» Exercise: Transcribe the listing below only from the line with "Task: Click the blue Edit button" up to and including the line with "Task: Click the Fragplace".

» Source data:
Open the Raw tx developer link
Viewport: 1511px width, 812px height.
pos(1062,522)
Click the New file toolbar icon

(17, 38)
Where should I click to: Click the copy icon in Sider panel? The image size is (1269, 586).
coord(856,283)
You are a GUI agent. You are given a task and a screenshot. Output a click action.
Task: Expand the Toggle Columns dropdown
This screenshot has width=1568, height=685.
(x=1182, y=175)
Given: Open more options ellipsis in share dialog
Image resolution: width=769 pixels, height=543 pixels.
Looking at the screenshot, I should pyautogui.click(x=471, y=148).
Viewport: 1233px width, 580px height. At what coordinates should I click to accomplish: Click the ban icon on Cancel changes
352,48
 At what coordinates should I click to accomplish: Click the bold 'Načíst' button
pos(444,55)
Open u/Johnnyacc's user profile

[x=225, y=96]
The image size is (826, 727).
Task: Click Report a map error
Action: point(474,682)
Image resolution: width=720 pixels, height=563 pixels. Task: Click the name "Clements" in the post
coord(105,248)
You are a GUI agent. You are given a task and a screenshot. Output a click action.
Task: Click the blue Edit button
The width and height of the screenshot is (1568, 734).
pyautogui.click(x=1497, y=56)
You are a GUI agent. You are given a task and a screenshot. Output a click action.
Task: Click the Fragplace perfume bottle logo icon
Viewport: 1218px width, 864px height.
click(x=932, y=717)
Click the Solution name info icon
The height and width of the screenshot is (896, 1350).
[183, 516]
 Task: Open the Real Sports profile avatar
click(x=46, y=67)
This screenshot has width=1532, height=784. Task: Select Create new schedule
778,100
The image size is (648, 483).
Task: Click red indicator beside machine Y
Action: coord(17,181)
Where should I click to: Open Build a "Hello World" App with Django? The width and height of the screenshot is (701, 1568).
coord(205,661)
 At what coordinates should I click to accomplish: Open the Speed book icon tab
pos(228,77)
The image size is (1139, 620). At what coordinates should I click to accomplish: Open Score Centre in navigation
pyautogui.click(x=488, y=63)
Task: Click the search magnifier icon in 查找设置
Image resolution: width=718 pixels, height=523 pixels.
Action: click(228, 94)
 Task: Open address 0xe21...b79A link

» Written reply:
Task: Click the blue Edit button
The width and height of the screenshot is (1568, 734).
pyautogui.click(x=1497, y=56)
You are a GUI agent. You are given a task and a screenshot. Output a click action.
Task: Click the Fragplace perfume bottle logo icon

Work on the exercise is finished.